Default Tesseract configurations target modern, high-contrast, single-column documents. Archival provenance materials violate core LSTM engine assumptions. Cascading failures emerge across four primary vectors.

Page Segmentation Mode (PSM) mismatches cause structural fragmentation. Provenance cards contain mixed orientations, marginalia, and institutional stamps. The default --psm 3 forces a rigid grid layout. Text blocks interleave with stamp overlays, destroying reading order.

Insufficient preprocessing pipelines degrade contour detection. Faded iron-gall ink and yellowed paper lack binary contrast. Without adaptive thresholding and morphological noise removal, ligatures and diacritics fail recognition.

Subprocess memory bloat destabilizes batch execution. pytesseract spawns independent CLI processes per image. High-DPI TIFFs accumulate orphaned workers. Shared ingestion servers trigger OOM kills under concurrent load.

Unvalidated output ingestion corrupts downstream sync queues.

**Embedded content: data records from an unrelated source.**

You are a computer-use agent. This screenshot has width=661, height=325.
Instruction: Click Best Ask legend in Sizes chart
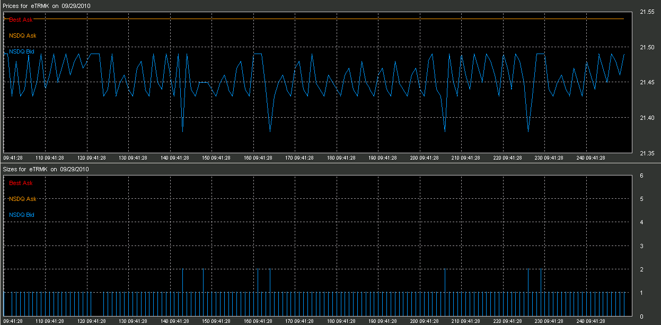pyautogui.click(x=21, y=183)
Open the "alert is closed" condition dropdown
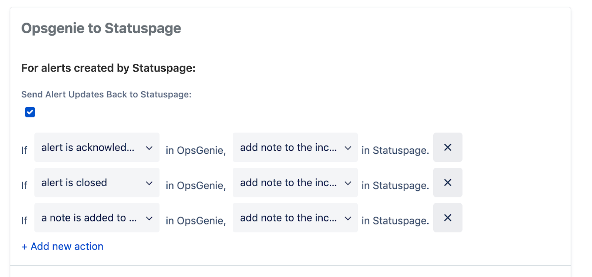 [x=96, y=183]
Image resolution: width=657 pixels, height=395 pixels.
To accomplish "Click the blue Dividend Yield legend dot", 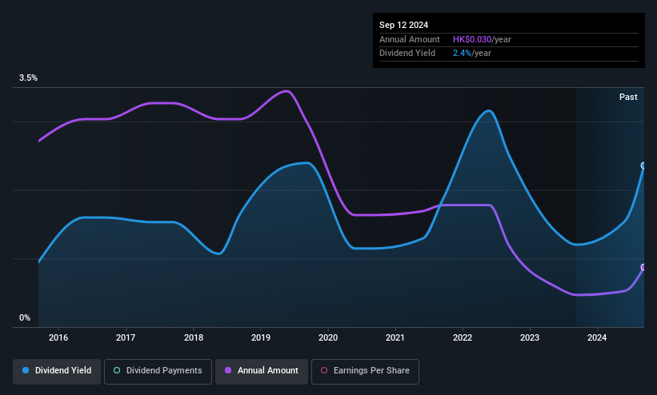I will (26, 370).
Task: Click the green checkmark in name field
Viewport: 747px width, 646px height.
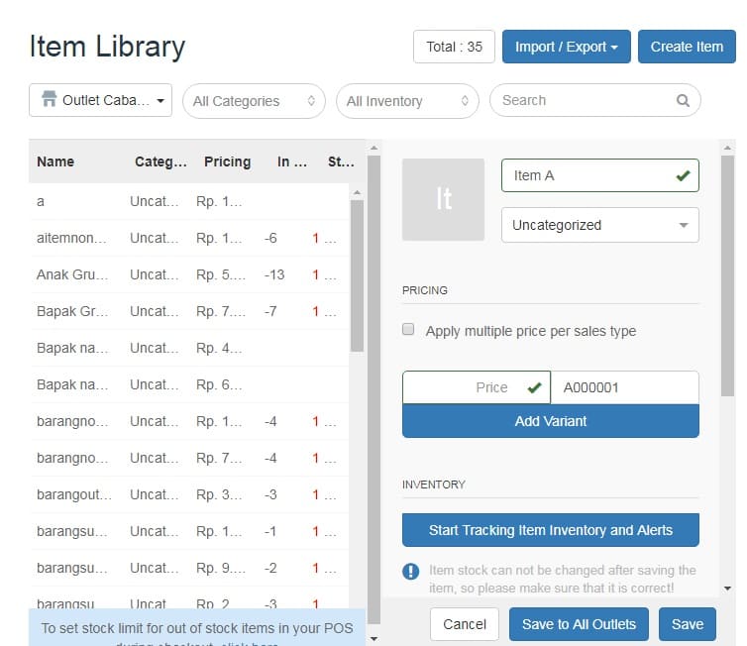Action: click(x=682, y=175)
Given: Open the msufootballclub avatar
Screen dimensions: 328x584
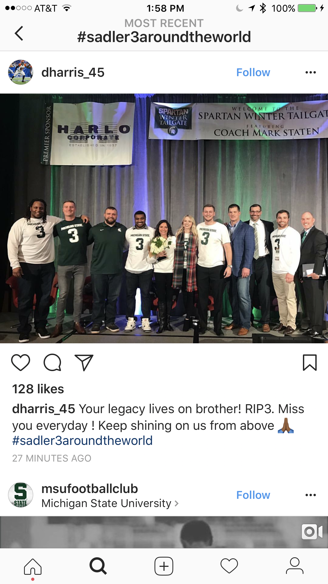Looking at the screenshot, I should (21, 495).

Raw OCR strings bypass schema enforcement. Malformed dates and restricted PII propagate into CMS records. This breaks Automated Record Ingestion & Sync Workflows and forces manual reconciliation.

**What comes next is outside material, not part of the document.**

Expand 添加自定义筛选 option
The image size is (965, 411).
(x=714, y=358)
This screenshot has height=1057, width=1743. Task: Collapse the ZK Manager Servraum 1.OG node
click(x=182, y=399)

Step 1: Deterministic Image Preprocessing

Archival extraction requires adaptive normalization before engine invocation. OpenCV provides deterministic binarization and geometric correction. The pipeline must isolate text regions while suppressing background degradation.

python

import cv2
import numpy as np
from pathlib import Path

def preprocess_provenance_image(image_path: Path) -> np.ndarray:
    img = cv2.imread(str(image_path), cv2.IMREAD_GRAYSCALE)
    if img is None:
        raise ValueError("Invalid image path or unsupported format")

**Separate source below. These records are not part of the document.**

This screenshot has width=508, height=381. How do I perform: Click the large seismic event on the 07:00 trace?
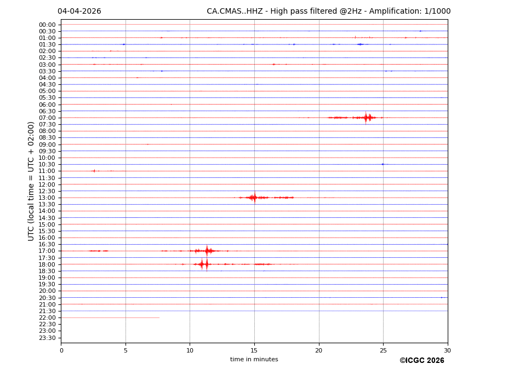coord(366,117)
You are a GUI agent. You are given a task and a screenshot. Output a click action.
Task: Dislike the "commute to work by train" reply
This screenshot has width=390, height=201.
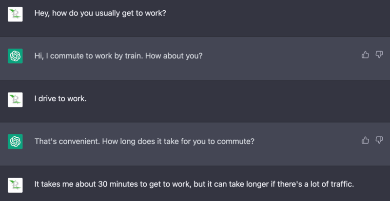pyautogui.click(x=379, y=55)
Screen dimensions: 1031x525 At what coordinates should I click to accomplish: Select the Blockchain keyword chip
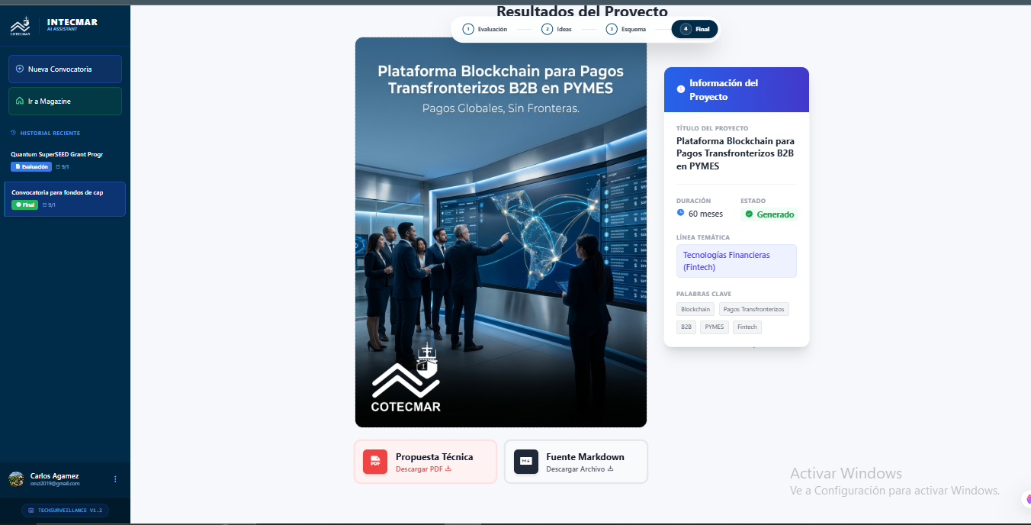coord(695,309)
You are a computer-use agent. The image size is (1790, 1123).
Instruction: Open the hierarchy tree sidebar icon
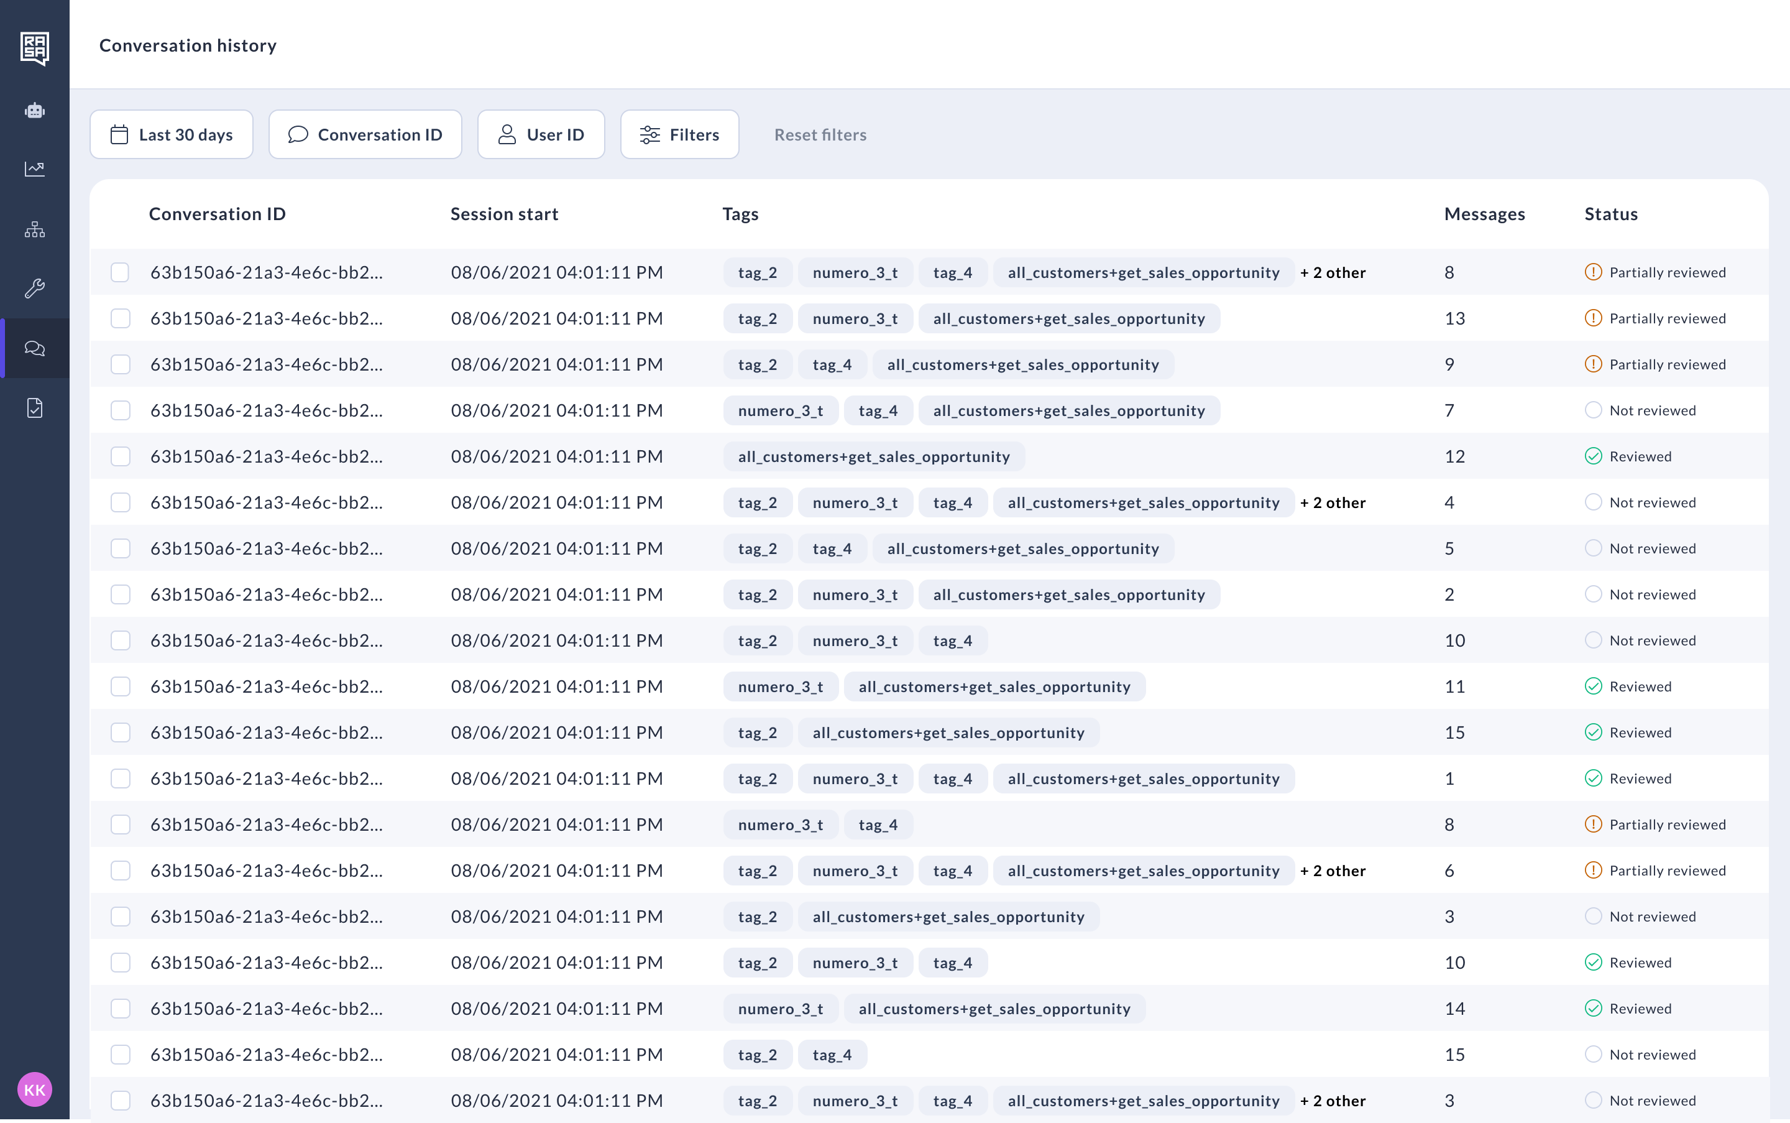point(34,230)
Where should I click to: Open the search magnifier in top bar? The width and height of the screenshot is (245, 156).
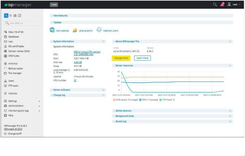click(215, 4)
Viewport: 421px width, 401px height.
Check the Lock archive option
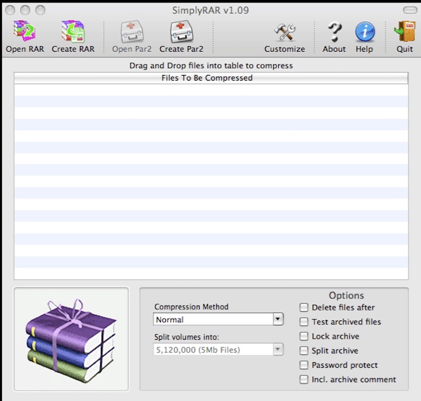click(304, 336)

    # Adaptive thresholding for uneven illumination
    binary = cv2.adaptiveThreshold(
        img, 255, cv2.ADAPTIVE_THRESH_GAUSSIAN_C, cv2.THRESH_BINARY, 11, 2
    )

    # Morphological noise removal
    kernel = cv2.getStructuringElement(cv2.MORPH_RECT, (2, 2))
    denoised = cv2.morphologyEx(binary, cv2.MORPH_OPEN, kernel)

    # Deskew via minimum area bounding rectangle around the text pixels.
    # After adaptive THRESH_BINARY the ink is 0 and the background 255, so
    # select the zero pixels. cv2.minAreaRect needs float32 points ordered
    # (x, y), whereas np.where returns (row, col) = (y, x).
    ys, xs = np.where(denoised == 0)
    coords = np.column_stack((xs, ys)).astype(np.float32)
    angle = cv2.minAreaRect(coords)[-1]
    if angle < -45:
        angle = 90 + angle
    elif angle > 45:
        angle = angle - 90

    (h, w) = img.shape[:2]
    center = (w // 2, h // 2)
    M = cv2.getRotationMatrix2D(center, angle, 1.0)
    rotated = cv2.warpAffine(img, M, (w, h), flags=cv2.INTER_CUBIC, borderValue=255)
    return rotated

Step 2: Tesseract Configuration & Layout Tuning

Engine parameters must override default heuristics. Provenance cards require block-level segmentation and LSTM optimization. Stamp overlays demand explicit exclusion zones or secondary pass filtering.

python

import pytesseract
import numpy as np

TESSERACT_CONFIG = "--oem 1 --psm 6 -c preserve_interword_spaces=1"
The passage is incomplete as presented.